**WHAT IS EXPECTED**. In the data below, one line contains "[Linkedin] (69, 2375)" and a later one contains "A propos de nous (737, 656)". Print both, with every line between them, exactly and alone.
--- --- ---
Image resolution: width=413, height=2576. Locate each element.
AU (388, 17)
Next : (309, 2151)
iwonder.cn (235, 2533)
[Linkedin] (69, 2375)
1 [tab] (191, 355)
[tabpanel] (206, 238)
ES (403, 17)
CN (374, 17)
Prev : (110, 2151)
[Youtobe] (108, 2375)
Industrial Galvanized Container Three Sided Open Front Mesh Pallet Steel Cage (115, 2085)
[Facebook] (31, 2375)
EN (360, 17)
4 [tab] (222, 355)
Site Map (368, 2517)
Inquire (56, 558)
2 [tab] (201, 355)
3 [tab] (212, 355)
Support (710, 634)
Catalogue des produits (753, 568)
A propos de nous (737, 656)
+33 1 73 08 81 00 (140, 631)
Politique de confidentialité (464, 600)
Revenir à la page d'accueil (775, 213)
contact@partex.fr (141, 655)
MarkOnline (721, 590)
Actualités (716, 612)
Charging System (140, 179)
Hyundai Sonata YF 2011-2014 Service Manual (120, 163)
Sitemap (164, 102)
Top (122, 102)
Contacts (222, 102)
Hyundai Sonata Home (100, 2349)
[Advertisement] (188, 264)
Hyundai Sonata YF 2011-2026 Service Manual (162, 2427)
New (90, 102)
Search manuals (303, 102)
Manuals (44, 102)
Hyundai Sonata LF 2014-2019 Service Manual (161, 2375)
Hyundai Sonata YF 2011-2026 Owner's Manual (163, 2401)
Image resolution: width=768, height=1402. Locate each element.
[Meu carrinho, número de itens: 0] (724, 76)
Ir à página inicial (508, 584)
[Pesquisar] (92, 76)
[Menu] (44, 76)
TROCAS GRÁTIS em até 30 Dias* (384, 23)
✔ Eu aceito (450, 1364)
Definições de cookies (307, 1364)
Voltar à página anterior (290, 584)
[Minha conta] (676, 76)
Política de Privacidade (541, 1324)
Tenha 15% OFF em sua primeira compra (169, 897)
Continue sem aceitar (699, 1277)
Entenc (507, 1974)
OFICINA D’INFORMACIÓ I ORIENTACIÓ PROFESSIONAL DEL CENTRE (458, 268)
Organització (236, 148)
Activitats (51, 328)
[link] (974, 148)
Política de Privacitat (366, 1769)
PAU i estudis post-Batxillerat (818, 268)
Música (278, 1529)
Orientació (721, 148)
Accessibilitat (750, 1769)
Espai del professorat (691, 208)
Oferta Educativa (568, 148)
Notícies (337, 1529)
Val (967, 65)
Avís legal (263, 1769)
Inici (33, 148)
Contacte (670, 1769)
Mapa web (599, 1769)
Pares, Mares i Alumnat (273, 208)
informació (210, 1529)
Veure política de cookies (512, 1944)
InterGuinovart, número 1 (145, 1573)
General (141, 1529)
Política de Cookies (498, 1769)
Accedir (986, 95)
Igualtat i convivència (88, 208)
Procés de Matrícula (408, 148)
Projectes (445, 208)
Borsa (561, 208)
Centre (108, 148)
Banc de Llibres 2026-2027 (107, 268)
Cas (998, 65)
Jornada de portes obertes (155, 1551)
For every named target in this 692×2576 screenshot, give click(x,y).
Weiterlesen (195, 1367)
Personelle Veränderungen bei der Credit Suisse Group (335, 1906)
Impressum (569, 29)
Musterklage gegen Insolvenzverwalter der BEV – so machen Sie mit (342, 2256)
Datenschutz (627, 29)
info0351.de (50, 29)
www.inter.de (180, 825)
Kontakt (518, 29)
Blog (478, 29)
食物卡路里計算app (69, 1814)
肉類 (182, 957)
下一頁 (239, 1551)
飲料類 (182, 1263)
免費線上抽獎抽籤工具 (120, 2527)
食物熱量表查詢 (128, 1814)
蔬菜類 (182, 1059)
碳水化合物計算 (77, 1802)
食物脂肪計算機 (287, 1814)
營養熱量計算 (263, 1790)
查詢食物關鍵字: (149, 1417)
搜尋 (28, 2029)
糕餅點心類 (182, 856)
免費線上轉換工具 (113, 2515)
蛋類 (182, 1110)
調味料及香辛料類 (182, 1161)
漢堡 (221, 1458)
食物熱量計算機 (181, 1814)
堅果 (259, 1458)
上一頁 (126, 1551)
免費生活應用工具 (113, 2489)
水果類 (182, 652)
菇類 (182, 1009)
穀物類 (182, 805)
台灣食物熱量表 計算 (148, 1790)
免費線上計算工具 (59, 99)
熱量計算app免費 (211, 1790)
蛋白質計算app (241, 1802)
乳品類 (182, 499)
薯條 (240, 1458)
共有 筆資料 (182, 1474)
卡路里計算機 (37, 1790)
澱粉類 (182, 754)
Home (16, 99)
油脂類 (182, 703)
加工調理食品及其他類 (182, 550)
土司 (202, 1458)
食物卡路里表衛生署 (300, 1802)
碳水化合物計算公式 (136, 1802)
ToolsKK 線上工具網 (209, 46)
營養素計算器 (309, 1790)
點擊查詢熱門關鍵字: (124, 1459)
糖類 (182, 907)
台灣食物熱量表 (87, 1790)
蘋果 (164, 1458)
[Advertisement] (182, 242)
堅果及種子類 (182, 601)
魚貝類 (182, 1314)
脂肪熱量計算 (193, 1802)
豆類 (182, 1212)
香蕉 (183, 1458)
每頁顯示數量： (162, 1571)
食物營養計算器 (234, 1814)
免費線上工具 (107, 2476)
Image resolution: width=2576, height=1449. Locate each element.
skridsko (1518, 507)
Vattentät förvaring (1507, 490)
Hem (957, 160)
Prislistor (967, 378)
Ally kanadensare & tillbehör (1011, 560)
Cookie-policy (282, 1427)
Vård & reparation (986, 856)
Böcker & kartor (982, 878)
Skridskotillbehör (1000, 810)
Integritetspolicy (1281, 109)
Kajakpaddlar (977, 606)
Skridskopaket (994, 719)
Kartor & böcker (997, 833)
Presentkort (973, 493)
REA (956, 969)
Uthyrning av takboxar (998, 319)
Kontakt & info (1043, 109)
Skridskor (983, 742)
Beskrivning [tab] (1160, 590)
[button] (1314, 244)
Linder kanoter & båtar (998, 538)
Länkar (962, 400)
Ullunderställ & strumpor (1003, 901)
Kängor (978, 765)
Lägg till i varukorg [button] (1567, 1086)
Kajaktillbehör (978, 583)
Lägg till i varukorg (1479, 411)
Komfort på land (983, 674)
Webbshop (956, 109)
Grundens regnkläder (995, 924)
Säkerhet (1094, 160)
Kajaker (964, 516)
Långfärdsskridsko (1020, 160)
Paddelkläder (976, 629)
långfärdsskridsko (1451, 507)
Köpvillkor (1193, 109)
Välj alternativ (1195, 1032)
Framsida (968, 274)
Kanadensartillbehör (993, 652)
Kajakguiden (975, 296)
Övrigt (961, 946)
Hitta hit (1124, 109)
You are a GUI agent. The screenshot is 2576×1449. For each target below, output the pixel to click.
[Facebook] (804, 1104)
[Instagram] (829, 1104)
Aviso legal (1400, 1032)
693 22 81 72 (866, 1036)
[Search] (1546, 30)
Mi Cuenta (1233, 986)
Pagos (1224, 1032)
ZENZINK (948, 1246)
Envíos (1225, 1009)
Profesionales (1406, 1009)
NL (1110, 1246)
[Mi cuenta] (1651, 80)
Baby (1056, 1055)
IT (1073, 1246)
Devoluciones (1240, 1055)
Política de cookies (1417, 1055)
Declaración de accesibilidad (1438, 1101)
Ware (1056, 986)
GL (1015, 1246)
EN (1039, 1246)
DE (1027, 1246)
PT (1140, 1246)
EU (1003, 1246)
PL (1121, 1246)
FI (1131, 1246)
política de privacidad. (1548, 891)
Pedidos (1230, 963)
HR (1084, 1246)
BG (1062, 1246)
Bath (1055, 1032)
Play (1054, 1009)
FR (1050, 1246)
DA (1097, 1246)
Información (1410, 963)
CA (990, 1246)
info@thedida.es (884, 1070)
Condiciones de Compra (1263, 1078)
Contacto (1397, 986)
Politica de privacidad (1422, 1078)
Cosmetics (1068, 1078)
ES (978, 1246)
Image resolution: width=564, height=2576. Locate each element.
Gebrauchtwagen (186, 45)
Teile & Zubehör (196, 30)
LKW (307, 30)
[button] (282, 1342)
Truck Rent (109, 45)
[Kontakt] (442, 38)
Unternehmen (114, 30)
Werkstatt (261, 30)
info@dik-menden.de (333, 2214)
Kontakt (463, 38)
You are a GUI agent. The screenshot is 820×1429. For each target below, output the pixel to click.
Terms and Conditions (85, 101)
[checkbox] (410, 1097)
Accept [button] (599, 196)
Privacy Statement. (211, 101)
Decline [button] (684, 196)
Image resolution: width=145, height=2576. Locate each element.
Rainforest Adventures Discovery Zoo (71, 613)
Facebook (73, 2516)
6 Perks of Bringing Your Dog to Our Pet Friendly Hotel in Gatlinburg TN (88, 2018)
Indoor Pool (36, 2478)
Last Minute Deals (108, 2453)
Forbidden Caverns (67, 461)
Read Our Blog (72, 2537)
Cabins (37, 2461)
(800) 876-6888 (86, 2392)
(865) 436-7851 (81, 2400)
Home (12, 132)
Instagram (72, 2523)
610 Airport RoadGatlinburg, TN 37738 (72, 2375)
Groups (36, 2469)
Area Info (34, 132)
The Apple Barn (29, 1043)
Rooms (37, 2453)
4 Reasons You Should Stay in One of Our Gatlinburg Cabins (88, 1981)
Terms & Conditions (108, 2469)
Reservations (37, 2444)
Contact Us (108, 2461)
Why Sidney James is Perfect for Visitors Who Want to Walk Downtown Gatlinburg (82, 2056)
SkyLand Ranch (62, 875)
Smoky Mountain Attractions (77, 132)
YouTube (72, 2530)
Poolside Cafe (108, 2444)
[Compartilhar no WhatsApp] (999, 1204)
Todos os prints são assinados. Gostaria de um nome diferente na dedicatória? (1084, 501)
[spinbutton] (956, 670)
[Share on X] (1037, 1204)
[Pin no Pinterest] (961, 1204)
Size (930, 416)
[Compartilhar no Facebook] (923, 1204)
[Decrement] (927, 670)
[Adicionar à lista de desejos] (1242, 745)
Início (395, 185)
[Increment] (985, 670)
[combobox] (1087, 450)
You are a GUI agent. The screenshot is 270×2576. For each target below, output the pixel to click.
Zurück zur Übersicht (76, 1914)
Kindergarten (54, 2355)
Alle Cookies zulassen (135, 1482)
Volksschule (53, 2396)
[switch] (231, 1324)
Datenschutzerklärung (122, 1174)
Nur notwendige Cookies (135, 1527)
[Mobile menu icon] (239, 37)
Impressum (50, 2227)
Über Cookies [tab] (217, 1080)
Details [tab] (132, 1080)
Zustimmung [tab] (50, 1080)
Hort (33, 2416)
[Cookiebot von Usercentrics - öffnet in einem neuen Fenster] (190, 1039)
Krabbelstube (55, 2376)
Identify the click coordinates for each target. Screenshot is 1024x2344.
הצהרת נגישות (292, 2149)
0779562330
--- --- ---
**EXERCISE RESULT**.
[Linkedin] (69, 2375)
1 [tab] (191, 355)
[tabpanel] (206, 238)
ES (403, 17)
CN (374, 17)
Prev : (110, 2151)
[Youtobe] (108, 2375)
Industrial Galvanized Container Three Sided Open Front Mesh Pallet Steel Cage (115, 2085)
[Facebook] (31, 2375)
EN (360, 17)
4 [tab] (222, 355)
Site Map (368, 2517)
Inquire (56, 558)
2 [tab] (201, 355)
3 [tab] (212, 355)
Support (710, 634)
Catalogue des produits (753, 568)
A propos de nous (737, 656)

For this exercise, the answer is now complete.